Confidential Mission (コンフィデンシャル ミッション, Konfidensharu Misshon) is a light gun game published by Sega, first available as an arcade game, then ported to the Dreamcast. The game is in the same style as the Virtua Cop series or The House of the Dead series, with support for one or two players. The game was developed by Sega's Hitmaker development team and first released in 2000. Its plot is of the same vein as James Bond and Mission: Impossible. Despite it also having an arcade release, it never enjoyed the popularity of the Virtua Cop nor The House of the Dead series, which were also produced by Sega.

==Plot==
A group of terrorists has stolen the World's Coalition's satellite. The Confidential Mission Force (CMF) sends two of its agents, Howard Gibson and Jean Clifford, to investigate. They first infiltrate a museum, where they find out "Agares" is behind the plot of stealing the satellite. As soon as they grab the disc with the information, one of the Agares leaders prevents them from getting the disc. After they retrieve the disc, they are sent to a train traveling through the mountains. There, they find out that Agares has kidnapped satellite programmer Irina Mikhailova and forced her to reprogram the satellite. Howard and Jean manage to rescue Irina but are stopped by the General, whom they eventually defeat in a fierce firefight. With the help of Irina, CMF locates Agares Headquarters, where the satellite control is being transported to a submarine. Howard and Jean manage to make it through the base and find the Agares Ringleader, who plans to use the satellite to destroy the CMF's headquarters. After being defeated, the leader uses a self-destruct sequence on Agares's base and escapes in a submarine. If the player succeeds in the final quick time event, the two agents manage to use the satellite to destroy the submarine and deep-six the Ringleader. Howard and Jean then escape, thus saving the rest of the CMF from being destroyed.

==Gameplay==
Hitmaker ported this game to the Dreamcast console directly from the arcade. The idea of the mission is to infiltrate enemy headquarters using a combined assortment of weapons and gadgets.

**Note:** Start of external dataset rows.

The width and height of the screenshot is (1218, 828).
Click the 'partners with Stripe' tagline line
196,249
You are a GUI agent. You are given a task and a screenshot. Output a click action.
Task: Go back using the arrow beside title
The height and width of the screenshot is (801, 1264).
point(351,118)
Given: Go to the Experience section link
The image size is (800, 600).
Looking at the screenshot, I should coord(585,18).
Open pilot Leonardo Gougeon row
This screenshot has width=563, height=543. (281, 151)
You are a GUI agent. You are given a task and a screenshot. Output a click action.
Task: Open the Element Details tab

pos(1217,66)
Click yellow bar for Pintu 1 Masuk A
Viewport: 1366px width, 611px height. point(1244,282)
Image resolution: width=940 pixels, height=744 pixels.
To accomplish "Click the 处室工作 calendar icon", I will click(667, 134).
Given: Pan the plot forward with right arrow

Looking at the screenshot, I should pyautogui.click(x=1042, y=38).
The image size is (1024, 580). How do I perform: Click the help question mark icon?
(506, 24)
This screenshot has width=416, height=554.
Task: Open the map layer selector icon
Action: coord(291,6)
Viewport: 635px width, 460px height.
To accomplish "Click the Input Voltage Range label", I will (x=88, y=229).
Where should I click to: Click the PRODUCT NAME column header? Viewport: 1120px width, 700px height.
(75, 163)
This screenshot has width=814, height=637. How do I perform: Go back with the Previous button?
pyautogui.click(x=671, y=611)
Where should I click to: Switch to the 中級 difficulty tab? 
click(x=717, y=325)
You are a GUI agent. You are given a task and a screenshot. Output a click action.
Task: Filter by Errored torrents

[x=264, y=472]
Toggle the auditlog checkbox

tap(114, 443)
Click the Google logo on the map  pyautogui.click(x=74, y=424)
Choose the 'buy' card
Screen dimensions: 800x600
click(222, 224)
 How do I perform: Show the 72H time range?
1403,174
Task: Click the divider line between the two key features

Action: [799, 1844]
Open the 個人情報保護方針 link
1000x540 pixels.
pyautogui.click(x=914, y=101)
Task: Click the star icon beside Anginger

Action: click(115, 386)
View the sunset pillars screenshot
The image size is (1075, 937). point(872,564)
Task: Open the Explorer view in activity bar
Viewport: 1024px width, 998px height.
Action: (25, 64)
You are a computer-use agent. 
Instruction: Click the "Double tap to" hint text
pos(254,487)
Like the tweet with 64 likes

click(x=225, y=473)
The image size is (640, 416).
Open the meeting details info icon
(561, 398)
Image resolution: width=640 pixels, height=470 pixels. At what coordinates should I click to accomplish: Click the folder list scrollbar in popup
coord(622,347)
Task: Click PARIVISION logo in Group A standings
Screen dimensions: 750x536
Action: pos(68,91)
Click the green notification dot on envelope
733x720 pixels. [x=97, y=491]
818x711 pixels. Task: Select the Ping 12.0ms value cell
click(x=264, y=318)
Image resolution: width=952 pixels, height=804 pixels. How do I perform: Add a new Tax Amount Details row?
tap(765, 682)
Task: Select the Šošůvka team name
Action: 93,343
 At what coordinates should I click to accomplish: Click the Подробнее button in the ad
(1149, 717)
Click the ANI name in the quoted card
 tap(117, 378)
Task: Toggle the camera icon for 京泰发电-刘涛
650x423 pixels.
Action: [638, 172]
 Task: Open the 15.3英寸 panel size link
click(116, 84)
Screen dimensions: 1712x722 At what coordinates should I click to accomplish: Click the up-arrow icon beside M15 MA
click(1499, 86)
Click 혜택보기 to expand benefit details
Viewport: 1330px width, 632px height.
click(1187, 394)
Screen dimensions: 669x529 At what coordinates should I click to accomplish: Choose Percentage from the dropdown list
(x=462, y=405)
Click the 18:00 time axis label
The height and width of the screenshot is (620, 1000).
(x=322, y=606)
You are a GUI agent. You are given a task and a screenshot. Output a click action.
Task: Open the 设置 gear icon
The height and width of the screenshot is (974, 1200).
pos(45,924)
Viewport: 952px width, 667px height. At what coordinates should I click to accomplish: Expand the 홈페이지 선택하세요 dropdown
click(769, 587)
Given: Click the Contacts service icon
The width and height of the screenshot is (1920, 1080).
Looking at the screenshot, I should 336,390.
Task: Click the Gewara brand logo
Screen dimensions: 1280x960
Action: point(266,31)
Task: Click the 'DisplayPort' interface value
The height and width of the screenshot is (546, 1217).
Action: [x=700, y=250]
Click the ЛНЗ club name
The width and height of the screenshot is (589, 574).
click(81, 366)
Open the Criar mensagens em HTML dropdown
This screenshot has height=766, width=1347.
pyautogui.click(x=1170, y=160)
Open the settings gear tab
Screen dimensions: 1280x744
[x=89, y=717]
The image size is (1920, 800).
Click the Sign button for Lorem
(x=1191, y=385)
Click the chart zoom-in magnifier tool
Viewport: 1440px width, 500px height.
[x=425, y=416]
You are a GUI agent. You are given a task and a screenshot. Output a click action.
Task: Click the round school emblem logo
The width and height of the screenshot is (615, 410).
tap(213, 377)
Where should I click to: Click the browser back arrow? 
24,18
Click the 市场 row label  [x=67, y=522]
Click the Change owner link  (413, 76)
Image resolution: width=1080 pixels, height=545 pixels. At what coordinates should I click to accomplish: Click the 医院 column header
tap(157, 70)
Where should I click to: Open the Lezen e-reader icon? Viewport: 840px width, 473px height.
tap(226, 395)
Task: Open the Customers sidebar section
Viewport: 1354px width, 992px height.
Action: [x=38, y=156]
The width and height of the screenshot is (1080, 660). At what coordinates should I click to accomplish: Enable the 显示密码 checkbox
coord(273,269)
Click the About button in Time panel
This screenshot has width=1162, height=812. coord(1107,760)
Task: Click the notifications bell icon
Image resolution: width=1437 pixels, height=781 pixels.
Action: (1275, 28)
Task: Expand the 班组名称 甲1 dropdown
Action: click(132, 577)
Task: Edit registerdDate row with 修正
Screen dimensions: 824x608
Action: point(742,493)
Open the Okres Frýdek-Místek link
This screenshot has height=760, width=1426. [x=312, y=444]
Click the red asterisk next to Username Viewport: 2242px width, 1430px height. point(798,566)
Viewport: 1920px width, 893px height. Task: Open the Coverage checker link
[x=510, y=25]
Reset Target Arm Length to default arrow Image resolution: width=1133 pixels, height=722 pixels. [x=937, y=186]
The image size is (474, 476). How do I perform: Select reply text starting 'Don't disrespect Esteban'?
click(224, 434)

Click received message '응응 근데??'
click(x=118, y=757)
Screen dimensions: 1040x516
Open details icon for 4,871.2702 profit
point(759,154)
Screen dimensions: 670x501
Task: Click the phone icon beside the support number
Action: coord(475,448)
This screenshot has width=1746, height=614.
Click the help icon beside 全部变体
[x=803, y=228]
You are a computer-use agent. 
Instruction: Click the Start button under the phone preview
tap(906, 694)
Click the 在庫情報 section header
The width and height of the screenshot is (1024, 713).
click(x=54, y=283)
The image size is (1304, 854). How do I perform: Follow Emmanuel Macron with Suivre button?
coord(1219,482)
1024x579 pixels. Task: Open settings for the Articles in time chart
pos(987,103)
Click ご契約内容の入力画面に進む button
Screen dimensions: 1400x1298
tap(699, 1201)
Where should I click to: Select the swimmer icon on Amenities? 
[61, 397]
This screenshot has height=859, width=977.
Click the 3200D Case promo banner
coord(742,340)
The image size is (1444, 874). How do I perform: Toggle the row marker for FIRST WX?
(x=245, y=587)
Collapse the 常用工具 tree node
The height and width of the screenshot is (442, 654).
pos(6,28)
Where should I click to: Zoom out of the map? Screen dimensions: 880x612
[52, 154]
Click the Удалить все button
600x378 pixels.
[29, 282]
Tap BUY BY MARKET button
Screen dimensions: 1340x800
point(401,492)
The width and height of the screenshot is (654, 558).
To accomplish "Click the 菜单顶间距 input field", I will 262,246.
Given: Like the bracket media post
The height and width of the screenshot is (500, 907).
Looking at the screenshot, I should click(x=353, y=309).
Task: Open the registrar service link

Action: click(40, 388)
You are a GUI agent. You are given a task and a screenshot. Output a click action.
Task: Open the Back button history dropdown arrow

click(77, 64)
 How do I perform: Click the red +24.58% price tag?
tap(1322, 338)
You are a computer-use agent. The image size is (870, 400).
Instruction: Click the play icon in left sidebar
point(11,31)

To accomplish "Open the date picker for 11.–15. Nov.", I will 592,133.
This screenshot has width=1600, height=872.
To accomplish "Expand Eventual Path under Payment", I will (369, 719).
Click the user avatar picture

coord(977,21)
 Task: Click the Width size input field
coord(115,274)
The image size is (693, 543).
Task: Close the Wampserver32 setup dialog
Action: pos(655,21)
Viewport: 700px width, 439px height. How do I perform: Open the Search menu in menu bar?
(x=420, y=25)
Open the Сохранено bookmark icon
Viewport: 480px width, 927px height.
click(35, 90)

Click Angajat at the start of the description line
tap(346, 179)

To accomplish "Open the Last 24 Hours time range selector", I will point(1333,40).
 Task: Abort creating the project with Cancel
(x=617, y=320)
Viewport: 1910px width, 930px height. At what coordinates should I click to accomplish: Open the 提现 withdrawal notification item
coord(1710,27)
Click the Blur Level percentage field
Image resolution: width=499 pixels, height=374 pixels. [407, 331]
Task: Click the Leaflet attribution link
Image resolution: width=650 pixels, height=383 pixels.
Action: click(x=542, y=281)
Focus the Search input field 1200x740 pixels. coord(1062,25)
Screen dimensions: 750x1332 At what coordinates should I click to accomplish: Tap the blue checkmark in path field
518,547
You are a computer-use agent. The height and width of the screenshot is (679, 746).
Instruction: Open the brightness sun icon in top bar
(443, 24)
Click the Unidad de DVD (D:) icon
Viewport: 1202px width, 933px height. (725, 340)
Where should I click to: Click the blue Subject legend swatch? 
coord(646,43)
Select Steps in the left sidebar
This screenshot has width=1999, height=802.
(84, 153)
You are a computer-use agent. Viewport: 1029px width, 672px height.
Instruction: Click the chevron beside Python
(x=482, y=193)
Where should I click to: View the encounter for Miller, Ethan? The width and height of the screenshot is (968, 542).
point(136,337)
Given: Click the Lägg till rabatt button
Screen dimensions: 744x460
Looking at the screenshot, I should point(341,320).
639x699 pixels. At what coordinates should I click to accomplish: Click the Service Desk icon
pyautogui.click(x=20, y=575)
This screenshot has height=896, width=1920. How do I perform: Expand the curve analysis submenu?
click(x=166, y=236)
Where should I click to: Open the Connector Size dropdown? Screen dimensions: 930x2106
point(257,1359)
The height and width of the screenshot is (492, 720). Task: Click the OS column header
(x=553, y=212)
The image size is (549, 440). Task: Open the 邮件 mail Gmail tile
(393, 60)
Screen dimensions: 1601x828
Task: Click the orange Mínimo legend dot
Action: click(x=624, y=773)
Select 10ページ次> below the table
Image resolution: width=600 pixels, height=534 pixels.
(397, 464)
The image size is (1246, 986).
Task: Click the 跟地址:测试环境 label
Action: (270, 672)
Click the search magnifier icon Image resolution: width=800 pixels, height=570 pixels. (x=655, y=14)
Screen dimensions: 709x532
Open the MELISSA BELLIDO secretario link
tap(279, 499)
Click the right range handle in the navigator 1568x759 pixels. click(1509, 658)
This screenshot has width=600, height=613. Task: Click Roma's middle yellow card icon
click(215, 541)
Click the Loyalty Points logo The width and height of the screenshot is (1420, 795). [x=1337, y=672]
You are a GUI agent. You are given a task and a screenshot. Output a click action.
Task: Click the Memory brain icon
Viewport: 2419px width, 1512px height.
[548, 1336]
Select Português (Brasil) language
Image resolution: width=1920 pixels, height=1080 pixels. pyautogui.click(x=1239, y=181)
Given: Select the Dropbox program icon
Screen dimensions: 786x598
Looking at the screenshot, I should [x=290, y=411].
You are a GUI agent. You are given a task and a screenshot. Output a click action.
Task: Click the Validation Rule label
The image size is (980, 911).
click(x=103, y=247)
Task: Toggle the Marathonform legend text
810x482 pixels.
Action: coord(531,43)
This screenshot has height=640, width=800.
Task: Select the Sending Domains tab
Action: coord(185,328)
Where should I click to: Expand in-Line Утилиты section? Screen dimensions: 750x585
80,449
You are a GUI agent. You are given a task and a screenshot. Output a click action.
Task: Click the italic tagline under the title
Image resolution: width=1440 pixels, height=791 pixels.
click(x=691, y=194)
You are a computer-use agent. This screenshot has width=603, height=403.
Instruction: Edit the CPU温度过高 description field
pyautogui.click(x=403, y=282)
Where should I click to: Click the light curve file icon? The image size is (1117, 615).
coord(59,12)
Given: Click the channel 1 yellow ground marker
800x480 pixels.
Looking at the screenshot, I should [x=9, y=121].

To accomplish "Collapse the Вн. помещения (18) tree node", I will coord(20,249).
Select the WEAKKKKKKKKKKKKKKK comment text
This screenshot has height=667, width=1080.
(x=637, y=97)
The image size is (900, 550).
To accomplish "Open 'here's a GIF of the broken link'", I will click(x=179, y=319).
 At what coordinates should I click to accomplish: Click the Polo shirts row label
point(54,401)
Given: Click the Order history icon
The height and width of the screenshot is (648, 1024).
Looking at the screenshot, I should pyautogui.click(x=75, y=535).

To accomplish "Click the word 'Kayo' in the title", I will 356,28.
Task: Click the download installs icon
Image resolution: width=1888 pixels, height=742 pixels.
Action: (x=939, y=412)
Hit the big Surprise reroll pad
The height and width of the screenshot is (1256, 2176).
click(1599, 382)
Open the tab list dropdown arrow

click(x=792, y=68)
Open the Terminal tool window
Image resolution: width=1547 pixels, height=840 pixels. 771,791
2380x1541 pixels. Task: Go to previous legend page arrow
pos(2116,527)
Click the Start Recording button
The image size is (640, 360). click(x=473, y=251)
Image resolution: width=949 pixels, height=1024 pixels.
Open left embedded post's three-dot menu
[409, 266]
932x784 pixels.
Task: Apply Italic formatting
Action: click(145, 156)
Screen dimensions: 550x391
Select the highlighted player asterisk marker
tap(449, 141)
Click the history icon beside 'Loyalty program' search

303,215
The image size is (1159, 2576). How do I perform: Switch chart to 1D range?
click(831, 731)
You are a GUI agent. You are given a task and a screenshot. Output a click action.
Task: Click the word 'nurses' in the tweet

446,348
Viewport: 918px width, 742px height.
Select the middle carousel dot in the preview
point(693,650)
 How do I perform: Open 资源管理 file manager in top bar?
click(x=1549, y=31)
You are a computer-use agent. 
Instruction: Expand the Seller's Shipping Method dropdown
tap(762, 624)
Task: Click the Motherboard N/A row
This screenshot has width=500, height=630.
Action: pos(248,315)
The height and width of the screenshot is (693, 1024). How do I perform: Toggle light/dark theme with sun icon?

Gameplay using a regular Dreamcast controller moving an on-screen cursor is available.

==Development==
The game was developed using the Sega NAOMI GD-ROM model arcade board. It was available in the arcades in 4 configurations: Cabinet Deluxe, Sitdown, Normal and Upright.

==Reception==

The Dreamcast version received "average" reviews according to the review aggregation website Metacritic. Four-Eyed Dragon of GamePro said, "with only House of the Dead 2 and Virtua Cop 2 as the other Dreamcast shooters, Confidential Mission nicely fills the void." (Note: GamePro gave the Dreamcast version 4.5/5 for graphics, 3/5 for sound, 5/5 for control, and 4/5 for fun factor.) However, Jim Preston of NextGen said, "Clearly modeled after the excellent Virtua Cop series, Confidential Mission does nothing to spice up the gameplay, with the same 'justice' and 'combo' shots we've seen before." In Japan, Famitsu gave it a score of 31 out of 40.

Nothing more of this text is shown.